─── Input for this task ───

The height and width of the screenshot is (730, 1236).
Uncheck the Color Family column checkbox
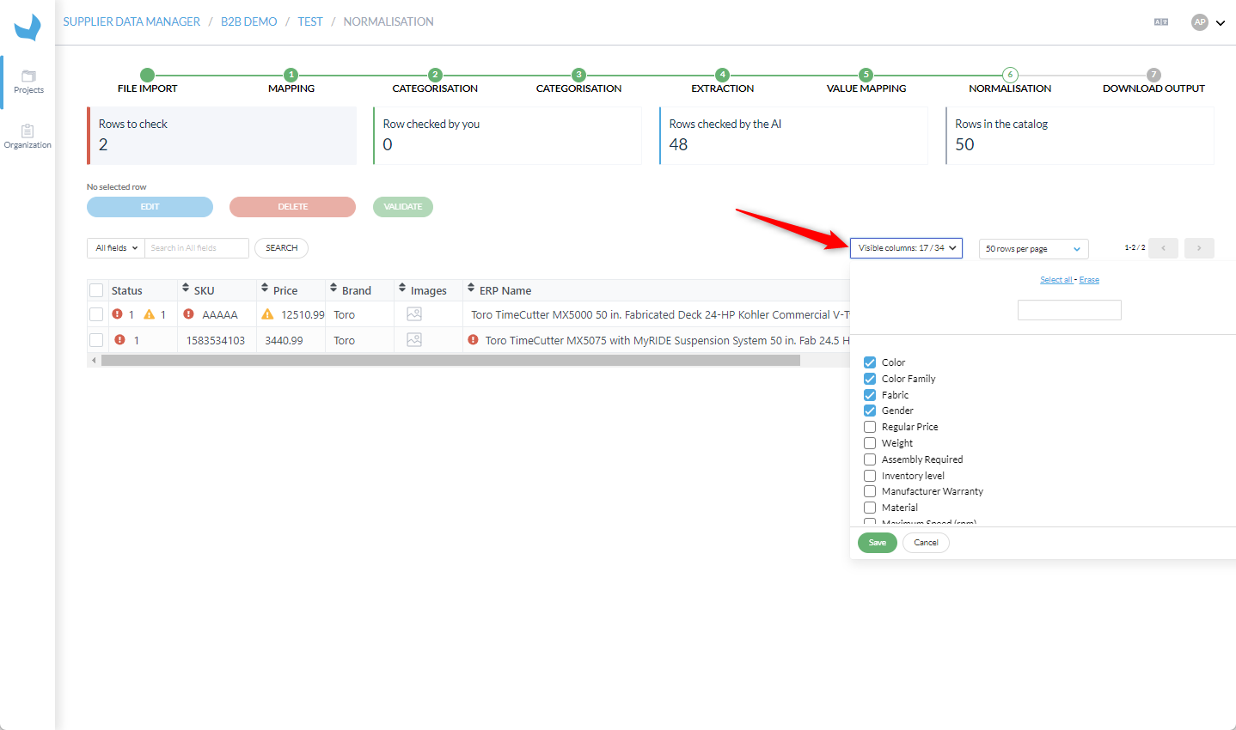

───
─── Input for this task ───

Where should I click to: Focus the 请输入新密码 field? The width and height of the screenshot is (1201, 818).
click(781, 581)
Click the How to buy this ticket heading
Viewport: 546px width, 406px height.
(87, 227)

───
─── Input for this task ───

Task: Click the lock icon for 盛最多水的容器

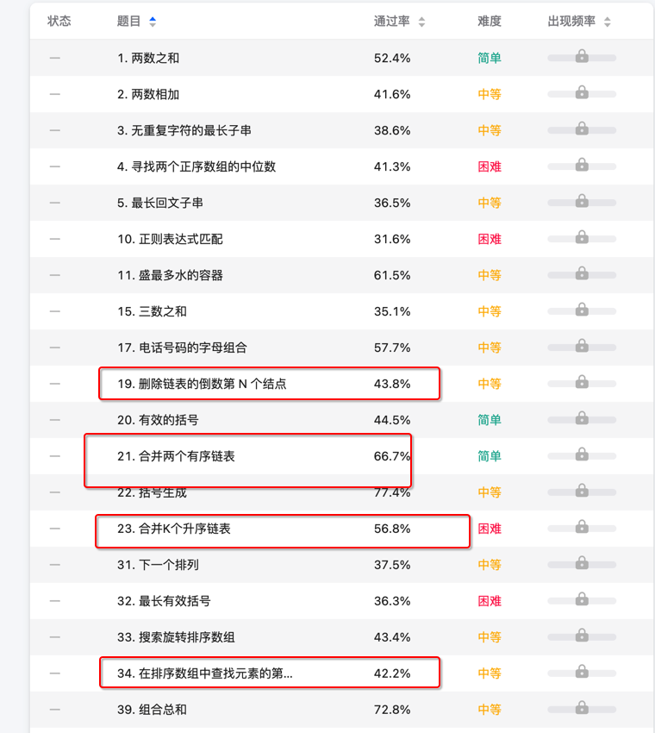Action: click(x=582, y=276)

───

List every line above that contains the string "height".

The height and width of the screenshot is (730, 1236).
Where should I click to: Focus the 请输入新密码 field? The width and height of the screenshot is (1201, 818).
Viewport: 546px width, 406px height.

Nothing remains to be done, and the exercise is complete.